Pointing records for screenshots and pages:
________________
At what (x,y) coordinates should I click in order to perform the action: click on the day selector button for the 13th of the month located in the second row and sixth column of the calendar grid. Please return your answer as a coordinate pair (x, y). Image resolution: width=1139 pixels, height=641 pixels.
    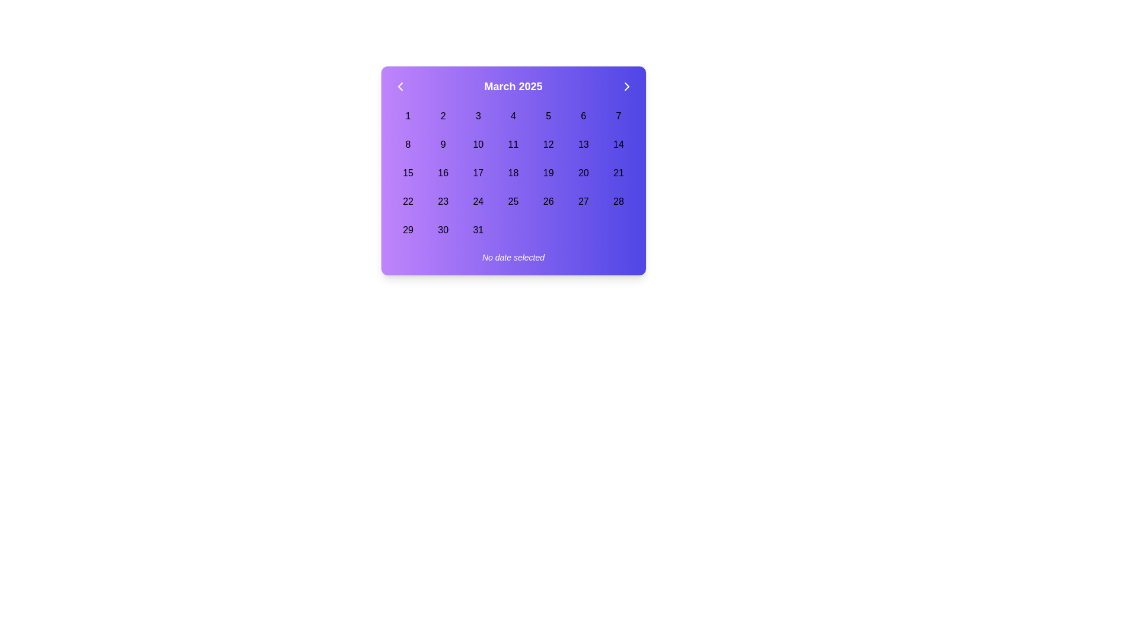
    Looking at the image, I should click on (583, 144).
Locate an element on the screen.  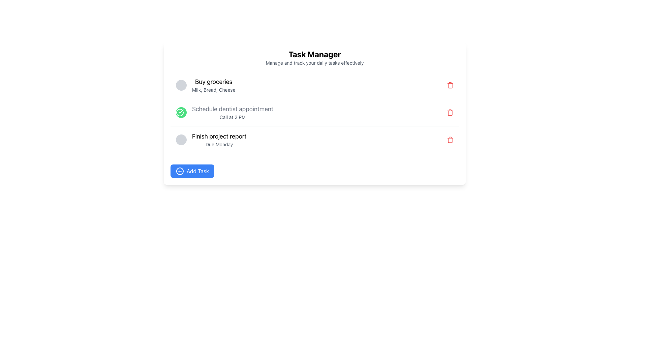
the red trash bin icon button located to the right of the 'Finish project report' task is located at coordinates (450, 139).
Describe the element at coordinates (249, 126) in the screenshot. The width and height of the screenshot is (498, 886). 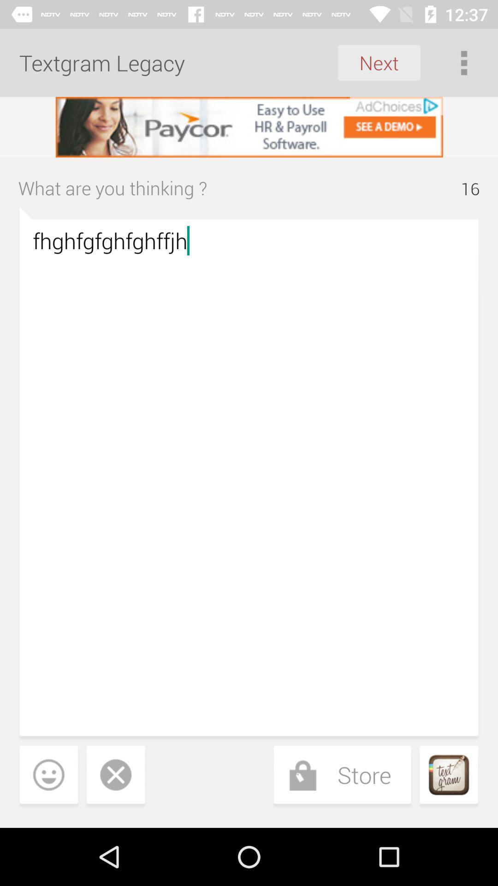
I see `visit the advertisement 's website` at that location.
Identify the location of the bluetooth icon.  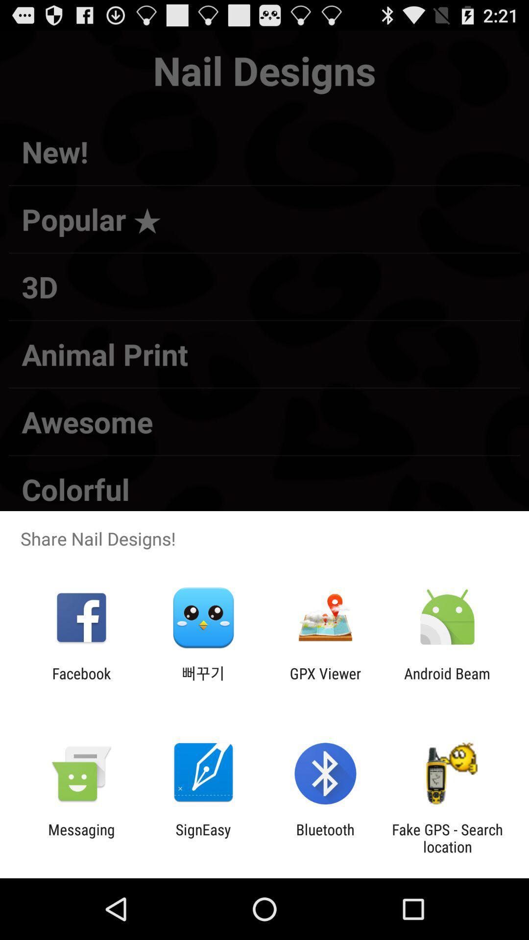
(325, 838).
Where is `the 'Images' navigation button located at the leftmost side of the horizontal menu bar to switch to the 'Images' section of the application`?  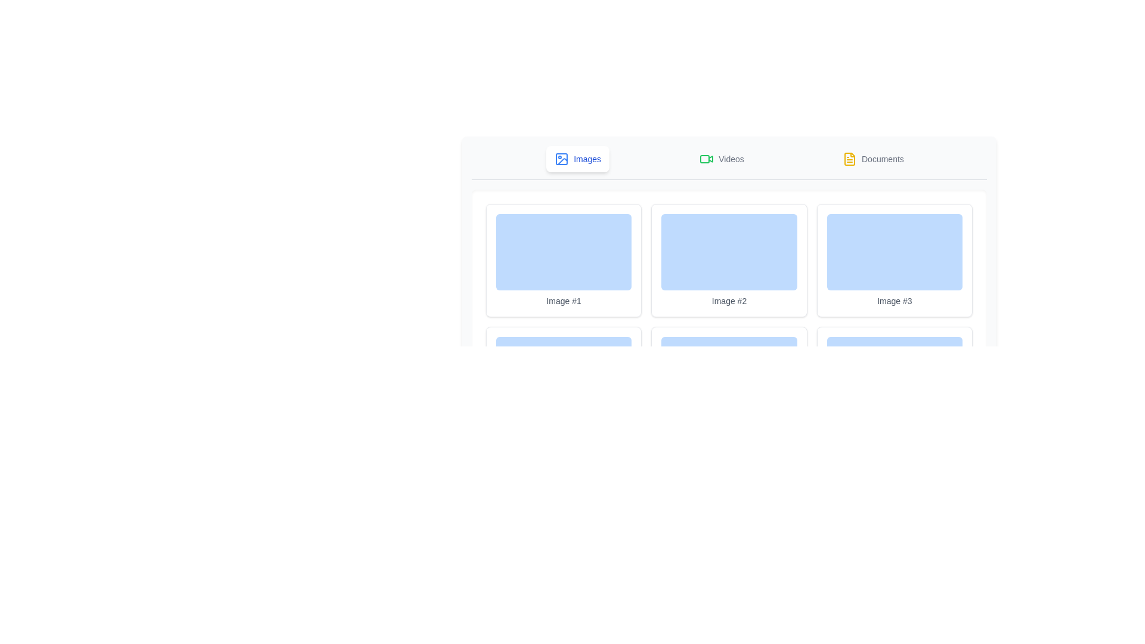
________________
Put every line of the listing into a Markdown table with the columns "Row" and "Line," numbering the rows in order and skipping blank lines. Leave the pictures out.

TASK OUTPUT:
| Row | Line |
|---|---|
| 1 | At what (x,y) coordinates should I click in order to perform the action: click on the day selector button for the 13th of the month located in the second row and sixth column of the calendar grid. Please return your answer as a coordinate pair (x, y). Image resolution: width=1139 pixels, height=641 pixels. |
| 2 |     Looking at the image, I should click on (583, 144). |
| 3 | Locate an element on the screen.   |
| 4 | the red trash bin icon button located to the right of the 'Finish project report' task is located at coordinates (450, 139). |
| 5 | Describe the element at coordinates (249, 126) in the screenshot. The width and height of the screenshot is (498, 886).  |
| 6 | I see `visit the advertisement 's website` at that location. |
| 7 | Identify the location of the bluetooth icon.   |
| 8 | (325, 838). |
| 9 | Where is `the 'Images' navigation button located at the leftmost side of the horizontal menu bar to switch to the 'Images' section of the application`?   |